Do You Really Need To Eat 3 Meals A Day?

The traditional three-square-meals-a-day method of eating has seen plenty of detractors lately. In his new book – The 2 Meal Day – personal trainer and health coach, Max Lowery, posits that eating just TWO meals a day is the way to go, helping you burn fat and get fit. Quickly.

His method of intermittent fasting involves selecting breakfast and lunch, or lunch and dinner from his range of healthy, delicious and satisfying meal options. Backed up by his own experience and plenty of research, he promises that you’ll return your body to its natural fat burning state, increase energy and normalise your hunger hormones.

“Fasting has nothing to do with starvation,” he writes. “It’s about giving your body what it needs when it needs it. Just by pushing your first meal a bit later into the day, you can optimise virtually every system in your body.”

Sold? Now you can try one of his delicious recipes below. 

“This is a delicious way of cooking chicken, keeping it nice and moist in the rich tomato sauce,” Max says. “The creamy butter-bean mash complements the chicken perfectly, absorbing all the lovely tomato sauce. Butter beans are a good source of protein and fibre and therefore have a considerably lower glycaemic-index score than potatoes, which means they won’t affect your blood-sugar levels in the same way.”

Edited extract from The 2 Meal Day by Max Lowery, published by Kyle Books, $32.99


2 chicken breasts, skin on

Extra virgin olive oil

½ medium onion, thinly sliced

2 garlic cloves, crushed

400g can chopped tomatoes

3 tablespoons tomato purée

1 tablespoon dried oregano

85g pitted green or black olives, roughly chopped

125g mozzarella ball, sliced

Salt and freshly ground black pepper



1 tablespoon grass-fed butter

½ medium onion, finely chopped

1 garlic clove, crushed

400g can butter beans, drained and rinsed

2 tablespoons double cream or crème fraiche


Preheat the oven to 200°C/gas mark 6. Season the chicken.
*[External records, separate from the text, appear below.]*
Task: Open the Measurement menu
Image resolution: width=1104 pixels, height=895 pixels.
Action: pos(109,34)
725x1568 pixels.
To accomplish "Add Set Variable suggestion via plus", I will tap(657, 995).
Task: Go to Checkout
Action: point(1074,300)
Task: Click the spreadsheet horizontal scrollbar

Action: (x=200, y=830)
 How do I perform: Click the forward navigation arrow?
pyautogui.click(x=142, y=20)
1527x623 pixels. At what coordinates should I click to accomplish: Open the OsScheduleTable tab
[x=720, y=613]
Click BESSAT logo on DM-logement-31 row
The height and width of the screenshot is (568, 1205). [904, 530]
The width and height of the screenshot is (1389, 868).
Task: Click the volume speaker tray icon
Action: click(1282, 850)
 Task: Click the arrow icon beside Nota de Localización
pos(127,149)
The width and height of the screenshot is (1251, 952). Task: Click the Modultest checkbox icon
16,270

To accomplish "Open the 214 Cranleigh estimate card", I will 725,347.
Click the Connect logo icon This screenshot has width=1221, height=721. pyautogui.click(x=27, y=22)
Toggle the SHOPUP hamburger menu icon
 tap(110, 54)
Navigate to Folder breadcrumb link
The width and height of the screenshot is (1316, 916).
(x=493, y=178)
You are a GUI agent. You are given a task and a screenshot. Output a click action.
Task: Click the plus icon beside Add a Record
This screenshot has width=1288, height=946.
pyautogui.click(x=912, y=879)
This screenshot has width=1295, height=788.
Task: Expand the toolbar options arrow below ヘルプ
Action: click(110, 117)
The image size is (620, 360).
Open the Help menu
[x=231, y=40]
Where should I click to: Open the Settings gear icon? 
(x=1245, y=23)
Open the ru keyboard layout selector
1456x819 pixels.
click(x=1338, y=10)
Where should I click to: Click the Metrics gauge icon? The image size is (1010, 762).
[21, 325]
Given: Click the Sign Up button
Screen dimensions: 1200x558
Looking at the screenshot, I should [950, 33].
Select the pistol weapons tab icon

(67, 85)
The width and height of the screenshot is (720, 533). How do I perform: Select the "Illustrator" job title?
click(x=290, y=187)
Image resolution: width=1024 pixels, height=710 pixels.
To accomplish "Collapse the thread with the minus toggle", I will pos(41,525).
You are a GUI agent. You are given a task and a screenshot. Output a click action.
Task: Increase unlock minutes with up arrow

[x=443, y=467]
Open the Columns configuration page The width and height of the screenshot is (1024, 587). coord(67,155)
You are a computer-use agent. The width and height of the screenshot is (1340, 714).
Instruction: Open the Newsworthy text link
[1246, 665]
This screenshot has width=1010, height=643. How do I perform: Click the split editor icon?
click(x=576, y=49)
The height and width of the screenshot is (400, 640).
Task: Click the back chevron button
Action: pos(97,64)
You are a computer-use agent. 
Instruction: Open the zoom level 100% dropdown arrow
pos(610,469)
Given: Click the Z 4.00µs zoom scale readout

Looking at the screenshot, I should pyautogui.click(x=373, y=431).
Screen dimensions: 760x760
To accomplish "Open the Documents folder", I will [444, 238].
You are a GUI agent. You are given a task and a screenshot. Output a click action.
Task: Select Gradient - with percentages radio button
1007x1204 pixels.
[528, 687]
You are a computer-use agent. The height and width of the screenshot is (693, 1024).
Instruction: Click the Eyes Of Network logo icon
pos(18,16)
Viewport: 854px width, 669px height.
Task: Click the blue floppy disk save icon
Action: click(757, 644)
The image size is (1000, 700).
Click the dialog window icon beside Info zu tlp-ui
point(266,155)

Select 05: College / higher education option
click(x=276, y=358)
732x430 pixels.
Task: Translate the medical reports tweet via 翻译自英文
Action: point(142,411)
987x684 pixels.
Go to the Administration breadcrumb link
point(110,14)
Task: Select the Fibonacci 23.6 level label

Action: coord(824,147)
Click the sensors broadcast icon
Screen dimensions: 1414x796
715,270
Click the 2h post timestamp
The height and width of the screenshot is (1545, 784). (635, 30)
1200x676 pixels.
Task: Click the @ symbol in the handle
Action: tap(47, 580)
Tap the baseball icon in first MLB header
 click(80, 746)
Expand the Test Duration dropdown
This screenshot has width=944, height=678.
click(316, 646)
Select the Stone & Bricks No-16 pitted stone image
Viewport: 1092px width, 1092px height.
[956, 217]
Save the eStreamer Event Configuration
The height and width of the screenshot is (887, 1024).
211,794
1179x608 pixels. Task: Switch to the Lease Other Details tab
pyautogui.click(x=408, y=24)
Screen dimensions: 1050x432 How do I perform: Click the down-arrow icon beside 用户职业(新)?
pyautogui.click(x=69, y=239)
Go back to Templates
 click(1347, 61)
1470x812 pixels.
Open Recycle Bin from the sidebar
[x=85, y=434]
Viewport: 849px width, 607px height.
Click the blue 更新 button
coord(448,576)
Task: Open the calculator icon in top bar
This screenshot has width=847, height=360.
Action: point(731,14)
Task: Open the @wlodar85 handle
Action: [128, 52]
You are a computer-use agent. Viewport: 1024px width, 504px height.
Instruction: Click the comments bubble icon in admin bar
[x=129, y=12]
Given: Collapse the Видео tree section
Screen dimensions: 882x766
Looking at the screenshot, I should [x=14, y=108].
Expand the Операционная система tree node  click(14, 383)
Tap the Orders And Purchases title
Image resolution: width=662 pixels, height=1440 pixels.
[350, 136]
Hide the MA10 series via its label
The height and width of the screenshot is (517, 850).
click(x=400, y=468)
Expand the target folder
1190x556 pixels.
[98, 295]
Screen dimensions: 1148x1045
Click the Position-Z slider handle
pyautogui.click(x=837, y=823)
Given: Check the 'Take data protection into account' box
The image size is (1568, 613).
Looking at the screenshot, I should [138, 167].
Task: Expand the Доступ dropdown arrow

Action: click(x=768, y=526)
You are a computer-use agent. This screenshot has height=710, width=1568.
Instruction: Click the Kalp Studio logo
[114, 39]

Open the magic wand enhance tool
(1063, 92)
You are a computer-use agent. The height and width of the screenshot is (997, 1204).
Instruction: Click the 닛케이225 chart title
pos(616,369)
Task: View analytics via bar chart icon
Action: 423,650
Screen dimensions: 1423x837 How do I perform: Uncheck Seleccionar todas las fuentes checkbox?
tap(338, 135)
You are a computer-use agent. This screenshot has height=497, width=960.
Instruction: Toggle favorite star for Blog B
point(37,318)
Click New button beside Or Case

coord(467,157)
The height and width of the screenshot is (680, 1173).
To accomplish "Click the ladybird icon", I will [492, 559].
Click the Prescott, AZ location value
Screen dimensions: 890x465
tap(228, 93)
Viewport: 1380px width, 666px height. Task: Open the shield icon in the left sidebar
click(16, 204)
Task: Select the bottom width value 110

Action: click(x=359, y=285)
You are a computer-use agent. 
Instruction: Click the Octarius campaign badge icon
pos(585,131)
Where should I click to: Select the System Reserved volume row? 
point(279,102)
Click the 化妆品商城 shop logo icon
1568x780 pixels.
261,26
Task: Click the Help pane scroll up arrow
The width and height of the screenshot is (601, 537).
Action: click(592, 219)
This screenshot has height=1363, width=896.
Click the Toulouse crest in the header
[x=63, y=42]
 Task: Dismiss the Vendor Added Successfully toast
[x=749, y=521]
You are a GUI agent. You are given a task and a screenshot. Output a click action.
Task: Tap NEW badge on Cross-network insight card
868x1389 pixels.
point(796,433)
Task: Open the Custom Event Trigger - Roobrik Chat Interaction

Heat 2 tablespoons of oil in a large frying pan over a high heat. Sear the chicken for 3 minutes on each side or until lightly browned. Transfer to a plate. Reduce the heat, add a little more oil and cook the onion for 4–5 minutes, stirring until softened and lightly browned. Add the garlic and cook for a few seconds. Pour in the tomatoes, then stir in the tomato purée, oregano, olives and a splash of cold water. Bring to the boil and cook for 5 minutes, stirring regularly. Reduce the heat to a simmer and add the chicken. Cook for 10 minutes, stirring occasionally, until the chicken is tender and cooked through. Season to taste.

Transfer to an ovenproof dish. Top the chicken with the mozzarella and sprinkle with ground black pepper. Bake for 8–10 minutes.   

Meanwhile, make the mash. Heat the butter in a saucepan over a medium heat. Add the onion and cook for 3 minutes. Add the garlic and cook for a further minute. Add the butter beans and cook for 5 minutes until soft. Mash using a potato masher, adding the cream as you do so. Serve alongside the chicken.